I'm having trouble understanding convolution. In particular, in convolving h(t) and x(t), I have no idea what to do when x(t) = u(t-1). So for example, if h(t) = exp(-at)u(t) an x(t) = u(t-1). Is this even the right set up? I don't think it is.

$$\int_o^t e^{-a(t-T)}u(t-1)dT$$

the other idea I had was

$$\int_1^t e^{-a(t-T)}u(t)dT$$

but I doubt this too.
Help?

 

[nocturnal]

lemme just be clear about your notation. Is this right?

$$x(t) = u(t-1)$$

where $u(t)$ is the unit step function, ie:

$$u(x) = \left \lbracket<br /> \begin{array}{cc}<br /> 0 & \mbox{if } x<0 \\<br /> 1 & \mbox{if } x \geq 0 \\<br /> \end{array}<br /> \right.$$

and $$h(t) = e^{-at}u(t)$$.

the convolution of x and h, denoted $x \ast h$, is given by,
$$(x \ast h)(t) = \int_{-\infty}^{\infty}x(T)h(t - T)dT$$

Also, convolution is commutative so $x \ast h = h \ast x$. Therefore choose the one that makes your calculation easier. From your post it looks like you chose $x \ast h$

your first goal is to come up with the correct expressions for

[tex]h(t - T) = \ ?? [/itex]<br /> $$x(T) = \ ??$$[/tex]

 

[seang]

$$h(t - T) = e^{-a(t-T)}$$
$$x(T) = u(T-1)$$

Maybe?

 

[nocturnal]

In your first post you said $h(t) = e^{-at}u(t)$. What happened to $u$ in $h(t-T)$?

Thats the correct expression for x(T).

What's $u(t)$? Is it the unit step function?

 

[seang]

yeah it is, and that's what's catching me a little i think; is the u(t) in the h(t) related to the u(t) which x(t) is equal to?

 

[nocturnal]

yes. recall from algebra that the graph of $u(t-1)$ is the graph of $u(t)$ shifted to the right 1 unit.

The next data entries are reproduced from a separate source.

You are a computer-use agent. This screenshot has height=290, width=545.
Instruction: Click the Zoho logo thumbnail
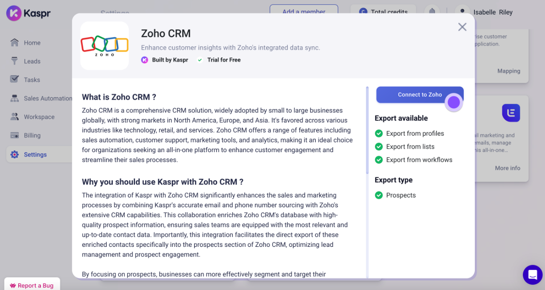click(104, 45)
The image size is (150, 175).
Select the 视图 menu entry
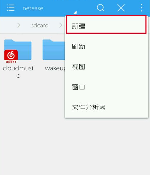107,67
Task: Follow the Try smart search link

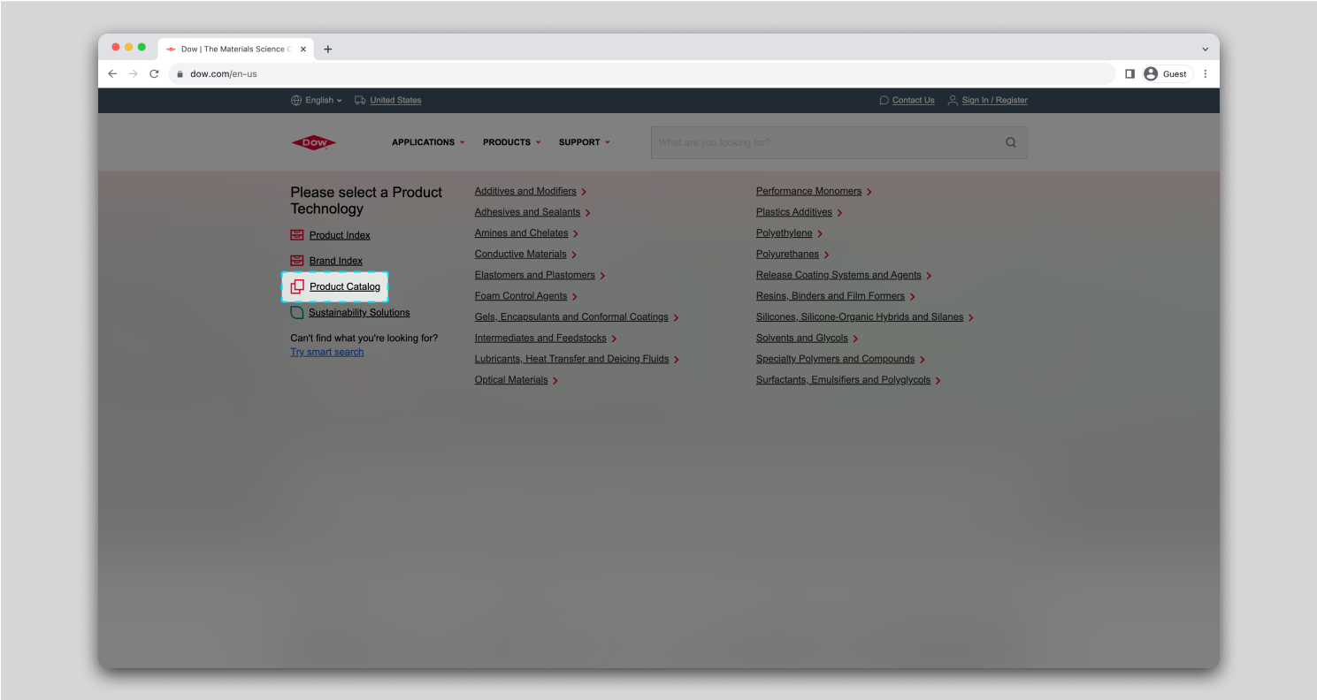Action: coord(326,352)

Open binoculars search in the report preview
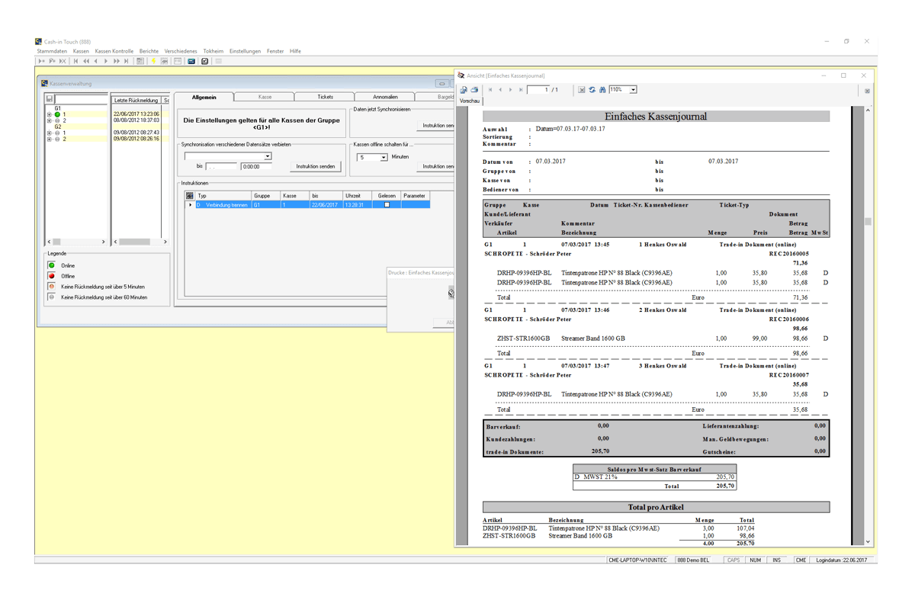point(602,90)
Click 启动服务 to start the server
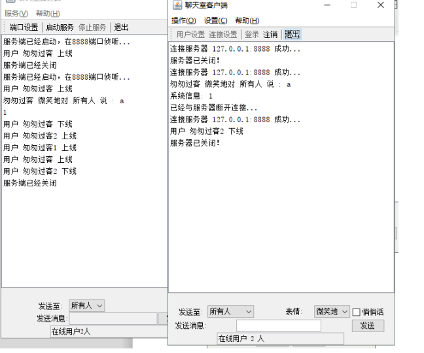This screenshot has width=424, height=353. point(60,27)
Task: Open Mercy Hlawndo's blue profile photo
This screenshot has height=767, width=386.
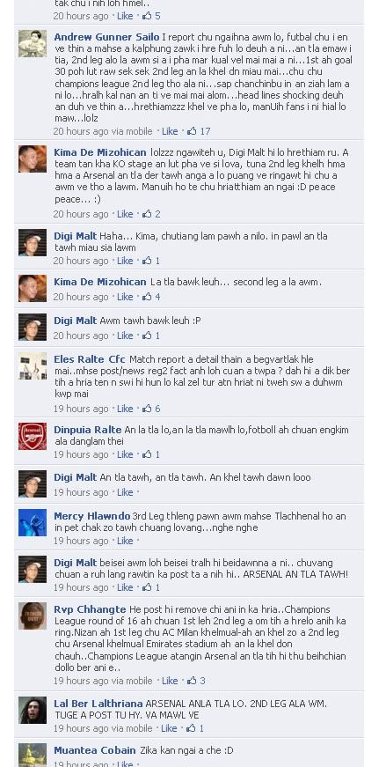Action: click(33, 522)
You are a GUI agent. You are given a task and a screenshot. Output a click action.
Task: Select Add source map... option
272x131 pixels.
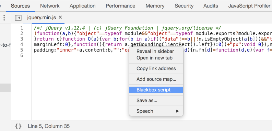tap(156, 79)
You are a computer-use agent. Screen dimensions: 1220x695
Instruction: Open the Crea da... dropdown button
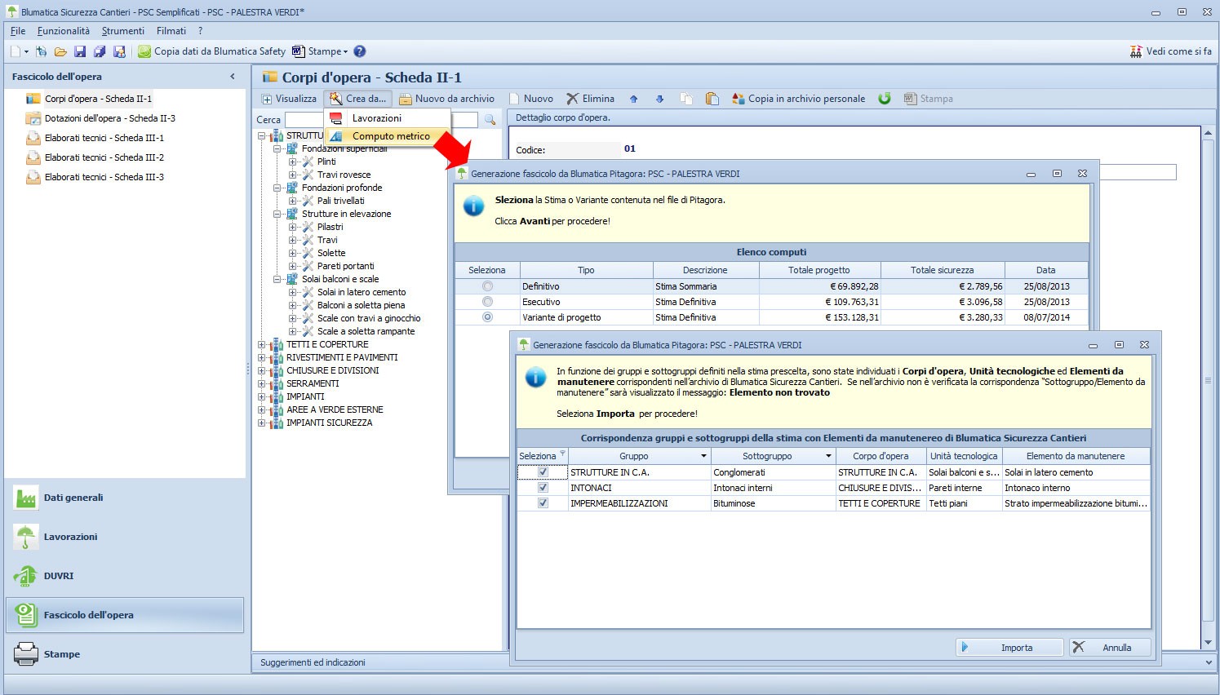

If $f,g,$ and $h$ are functions such that $f(t) = g(t)h(t)$, and $a$ is a real number, then $f(t-a) = g(t-a)h(t-a)$. Use this to come up with an expression for $h(t-T)$.

 

[seang]

I feel like a n00bie.

So
$$h(t - T) = e^{-a(t-1)}$$?

 

[nocturnal]

$$h(t) = e^{-at}u(t)$$

to get $h(t-T)$ replace all instances of $t$ with $t-T$

 

[seang]

so h(t-T):

$$h(t-T) = e^{-a(t-T)}u(t-T)}$$

forgive me its late and I'm having a really hard time understanding this.

 

[nocturnal]

yes

now you can substitute the expresions for $x(T)$ and $h(t-T)$ in the convolution integral.